**EXERCISE OBJECTIVE:**
Below are entries; print them exactly from the first line through the one containing "excl Verzendkosten (208, 307)".
[RECORDS SHOWN Boundary: Start]
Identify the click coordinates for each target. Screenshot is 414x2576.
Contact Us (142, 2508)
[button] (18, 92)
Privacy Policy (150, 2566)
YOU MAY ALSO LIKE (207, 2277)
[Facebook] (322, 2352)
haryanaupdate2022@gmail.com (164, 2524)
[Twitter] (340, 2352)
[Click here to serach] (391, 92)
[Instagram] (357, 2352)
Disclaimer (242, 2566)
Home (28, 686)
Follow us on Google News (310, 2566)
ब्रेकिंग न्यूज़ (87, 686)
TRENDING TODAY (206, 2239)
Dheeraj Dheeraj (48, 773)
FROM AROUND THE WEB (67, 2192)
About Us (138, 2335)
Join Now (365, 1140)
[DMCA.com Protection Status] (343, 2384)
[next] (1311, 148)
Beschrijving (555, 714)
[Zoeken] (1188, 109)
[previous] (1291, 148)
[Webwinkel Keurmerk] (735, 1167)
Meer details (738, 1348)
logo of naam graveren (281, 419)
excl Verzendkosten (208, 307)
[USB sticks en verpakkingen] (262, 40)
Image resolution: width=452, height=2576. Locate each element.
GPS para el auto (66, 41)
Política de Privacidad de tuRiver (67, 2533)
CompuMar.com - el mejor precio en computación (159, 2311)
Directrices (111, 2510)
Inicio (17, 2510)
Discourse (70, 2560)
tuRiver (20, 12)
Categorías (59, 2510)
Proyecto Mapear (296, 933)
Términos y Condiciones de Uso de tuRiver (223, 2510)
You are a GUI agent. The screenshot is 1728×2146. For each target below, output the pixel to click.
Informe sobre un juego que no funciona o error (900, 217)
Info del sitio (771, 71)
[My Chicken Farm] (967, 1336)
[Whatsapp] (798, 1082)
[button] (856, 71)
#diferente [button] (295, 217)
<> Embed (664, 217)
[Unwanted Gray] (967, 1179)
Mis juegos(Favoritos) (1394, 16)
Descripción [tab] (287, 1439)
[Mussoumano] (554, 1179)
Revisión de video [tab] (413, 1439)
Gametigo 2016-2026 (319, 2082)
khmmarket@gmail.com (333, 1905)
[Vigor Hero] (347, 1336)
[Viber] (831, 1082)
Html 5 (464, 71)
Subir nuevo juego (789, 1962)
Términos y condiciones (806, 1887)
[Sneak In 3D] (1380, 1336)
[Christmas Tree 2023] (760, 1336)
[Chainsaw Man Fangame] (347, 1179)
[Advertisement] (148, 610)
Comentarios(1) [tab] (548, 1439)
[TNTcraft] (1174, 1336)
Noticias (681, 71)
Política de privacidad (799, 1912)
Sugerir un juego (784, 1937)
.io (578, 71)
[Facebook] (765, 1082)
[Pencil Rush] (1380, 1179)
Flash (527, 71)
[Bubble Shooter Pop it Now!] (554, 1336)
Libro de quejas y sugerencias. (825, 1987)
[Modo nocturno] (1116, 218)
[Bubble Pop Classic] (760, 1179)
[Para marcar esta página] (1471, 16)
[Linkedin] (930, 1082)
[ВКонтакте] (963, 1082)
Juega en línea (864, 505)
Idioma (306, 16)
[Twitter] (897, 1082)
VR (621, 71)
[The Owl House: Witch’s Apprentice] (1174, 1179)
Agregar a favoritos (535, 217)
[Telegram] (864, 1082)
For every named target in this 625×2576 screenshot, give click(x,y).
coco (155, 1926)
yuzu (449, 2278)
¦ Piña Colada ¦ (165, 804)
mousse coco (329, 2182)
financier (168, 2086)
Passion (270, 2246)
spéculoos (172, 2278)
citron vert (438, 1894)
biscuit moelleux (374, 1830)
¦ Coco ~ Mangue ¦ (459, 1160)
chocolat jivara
[RECORDS SHOWN Boundary: End]
**TASK SOLUTION:**
Identify the click coordinates for each target. Screenshot is 414x2576.
Contact Us (142, 2508)
[button] (18, 92)
Privacy Policy (150, 2566)
YOU MAY ALSO LIKE (207, 2277)
[Facebook] (322, 2352)
haryanaupdate2022@gmail.com (164, 2524)
[Twitter] (340, 2352)
[Click here to serach] (391, 92)
[Instagram] (357, 2352)
Disclaimer (242, 2566)
Home (28, 686)
Follow us on Google News (310, 2566)
ब्रेकिंग न्यूज़ (87, 686)
TRENDING TODAY (206, 2239)
Dheeraj Dheeraj (48, 773)
FROM AROUND THE WEB (67, 2192)
About Us (138, 2335)
Join Now (365, 1140)
[DMCA.com Protection Status] (343, 2384)
[next] (1311, 148)
Beschrijving (555, 714)
[Zoeken] (1188, 109)
[previous] (1291, 148)
[Webwinkel Keurmerk] (735, 1167)
Meer details (738, 1348)
logo of naam graveren (281, 419)
excl Verzendkosten (208, 307)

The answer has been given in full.